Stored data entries
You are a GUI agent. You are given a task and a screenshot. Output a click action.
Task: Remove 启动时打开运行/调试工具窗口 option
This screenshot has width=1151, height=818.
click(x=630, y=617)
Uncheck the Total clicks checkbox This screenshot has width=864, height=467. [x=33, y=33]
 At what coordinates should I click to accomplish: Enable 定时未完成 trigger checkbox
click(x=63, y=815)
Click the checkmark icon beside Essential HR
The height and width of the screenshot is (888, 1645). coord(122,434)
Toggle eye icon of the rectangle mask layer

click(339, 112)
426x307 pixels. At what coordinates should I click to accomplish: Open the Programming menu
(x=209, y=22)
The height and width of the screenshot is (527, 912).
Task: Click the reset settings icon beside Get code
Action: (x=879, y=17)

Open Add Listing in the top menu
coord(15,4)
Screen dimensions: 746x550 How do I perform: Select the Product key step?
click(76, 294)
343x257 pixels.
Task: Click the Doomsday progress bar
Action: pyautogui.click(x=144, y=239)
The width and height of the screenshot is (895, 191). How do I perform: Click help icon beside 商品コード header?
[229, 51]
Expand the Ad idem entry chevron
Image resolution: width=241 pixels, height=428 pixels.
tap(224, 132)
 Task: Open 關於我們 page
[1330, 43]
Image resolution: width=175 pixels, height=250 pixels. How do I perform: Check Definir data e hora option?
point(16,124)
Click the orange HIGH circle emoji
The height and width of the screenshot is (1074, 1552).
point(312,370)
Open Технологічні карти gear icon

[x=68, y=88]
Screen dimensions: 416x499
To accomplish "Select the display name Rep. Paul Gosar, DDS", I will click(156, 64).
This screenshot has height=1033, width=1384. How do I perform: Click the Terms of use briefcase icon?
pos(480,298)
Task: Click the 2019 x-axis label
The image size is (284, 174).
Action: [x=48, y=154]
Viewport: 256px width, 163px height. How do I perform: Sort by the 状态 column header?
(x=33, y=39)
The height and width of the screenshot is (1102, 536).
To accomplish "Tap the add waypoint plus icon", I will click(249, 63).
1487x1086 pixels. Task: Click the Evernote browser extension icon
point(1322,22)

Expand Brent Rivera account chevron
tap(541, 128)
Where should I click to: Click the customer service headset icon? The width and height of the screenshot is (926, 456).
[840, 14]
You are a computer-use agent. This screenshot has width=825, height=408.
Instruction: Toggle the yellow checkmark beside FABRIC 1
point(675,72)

**PROBLEM**
This exercise calls for every record above to be written out again exactly.

**RESPONSE BOX**
You are a GUI agent. You are given a task and a screenshot. Output a click action.
Task: Remove 启动时打开运行/调试工具窗口 option
This screenshot has width=1151, height=818.
click(x=630, y=617)
Uncheck the Total clicks checkbox This screenshot has width=864, height=467. [x=33, y=33]
 At what coordinates should I click to accomplish: Enable 定时未完成 trigger checkbox
click(x=63, y=815)
Click the checkmark icon beside Essential HR
The height and width of the screenshot is (888, 1645). coord(122,434)
Toggle eye icon of the rectangle mask layer

click(339, 112)
426x307 pixels. At what coordinates should I click to accomplish: Open the Programming menu
(x=209, y=22)
The height and width of the screenshot is (527, 912).
Task: Click the reset settings icon beside Get code
Action: (x=879, y=17)

Open Add Listing in the top menu
coord(15,4)
Screen dimensions: 746x550 How do I perform: Select the Product key step?
click(76, 294)
343x257 pixels.
Task: Click the Doomsday progress bar
Action: pyautogui.click(x=144, y=239)
The width and height of the screenshot is (895, 191). How do I perform: Click help icon beside 商品コード header?
[229, 51]
Expand the Ad idem entry chevron
Image resolution: width=241 pixels, height=428 pixels.
tap(224, 132)
 Task: Open 關於我們 page
[1330, 43]
Image resolution: width=175 pixels, height=250 pixels. How do I perform: Check Definir data e hora option?
point(16,124)
Click the orange HIGH circle emoji
The height and width of the screenshot is (1074, 1552).
point(312,370)
Open Технологічні карти gear icon

[x=68, y=88]
Screen dimensions: 416x499
To accomplish "Select the display name Rep. Paul Gosar, DDS", I will click(156, 64).
This screenshot has height=1033, width=1384. How do I perform: Click the Terms of use briefcase icon?
pos(480,298)
Task: Click the 2019 x-axis label
The image size is (284, 174).
Action: [x=48, y=154]
Viewport: 256px width, 163px height. How do I perform: Sort by the 状态 column header?
(x=33, y=39)
The height and width of the screenshot is (1102, 536).
To accomplish "Tap the add waypoint plus icon", I will click(249, 63).
1487x1086 pixels. Task: Click the Evernote browser extension icon
point(1322,22)

Expand Brent Rivera account chevron
tap(541, 128)
Where should I click to: Click the customer service headset icon? The width and height of the screenshot is (926, 456).
[840, 14]
You are a computer-use agent. This screenshot has width=825, height=408.
Instruction: Toggle the yellow checkmark beside FABRIC 1
point(675,72)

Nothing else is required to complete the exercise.